Task prompt - If a record holds a picture, omit the picture, but copy everything else below exactly.

Provided records -
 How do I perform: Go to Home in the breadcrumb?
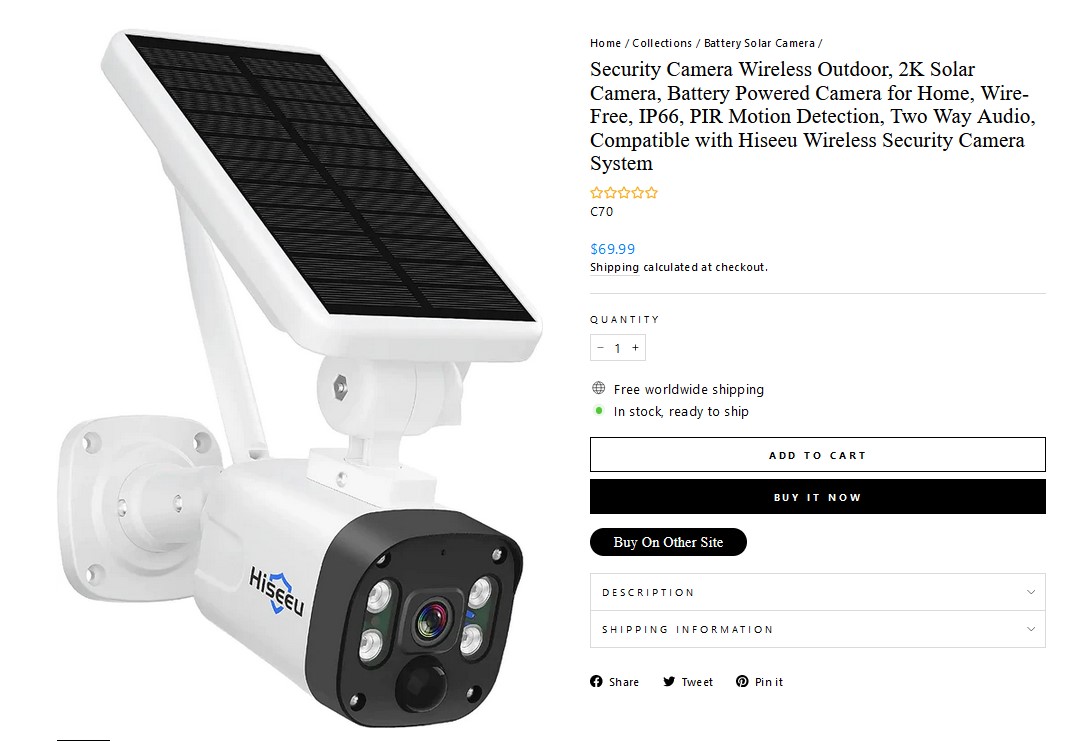605,43
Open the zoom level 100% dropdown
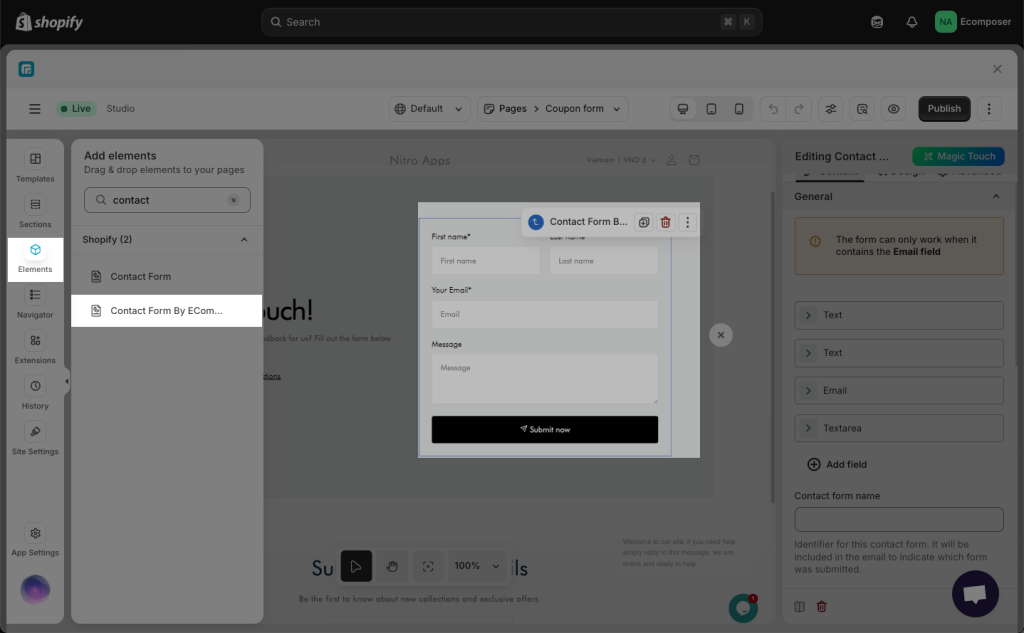Screen dimensions: 1024x633 (477, 566)
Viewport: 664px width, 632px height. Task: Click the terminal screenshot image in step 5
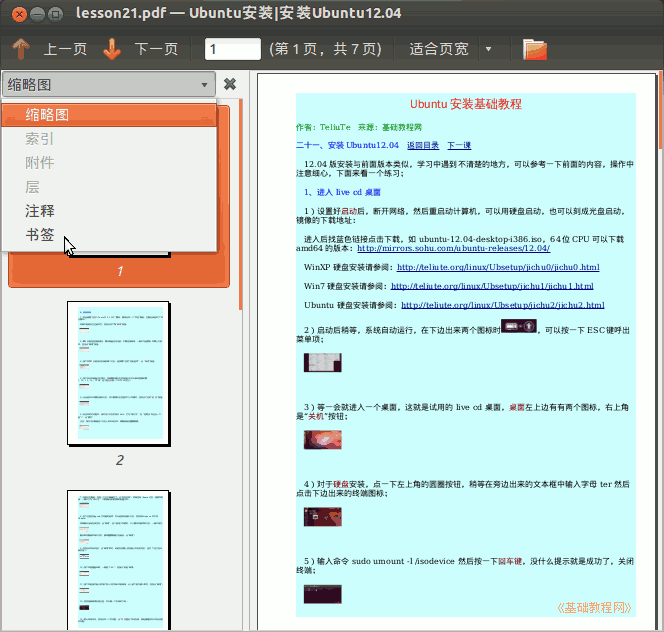[x=323, y=594]
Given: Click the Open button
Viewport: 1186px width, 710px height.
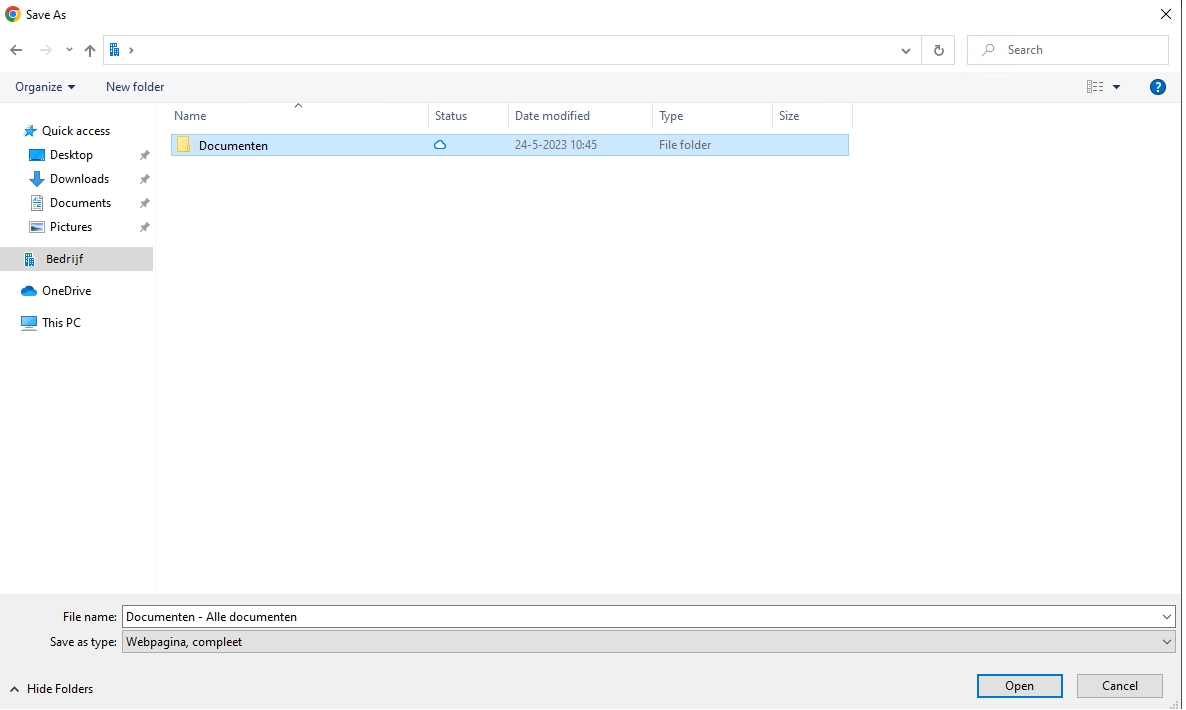Looking at the screenshot, I should click(1019, 686).
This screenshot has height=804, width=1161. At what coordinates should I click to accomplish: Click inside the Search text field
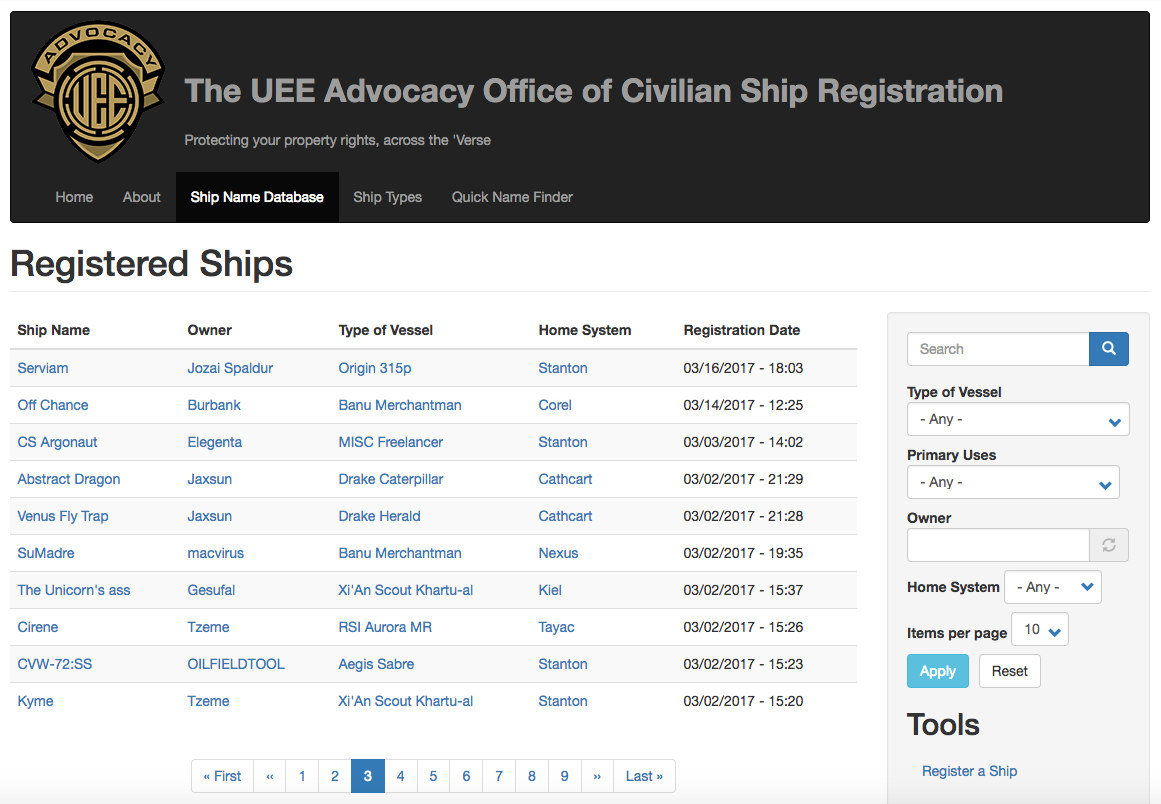[997, 349]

Expected answer -
 How do I perform: Go to Home in the breadcrumb?
605,43
Open the zoom level 100% dropdown
Screen dimensions: 1024x633 (477, 566)
Viewport: 664px width, 632px height. Task: Click the terminal screenshot image in step 5
[x=323, y=594]
Given: Click the Open button
Viewport: 1186px width, 710px height.
Looking at the screenshot, I should click(1019, 686).
This screenshot has height=804, width=1161. At what coordinates should I click to accomplish: Click inside the Search text field
[997, 349]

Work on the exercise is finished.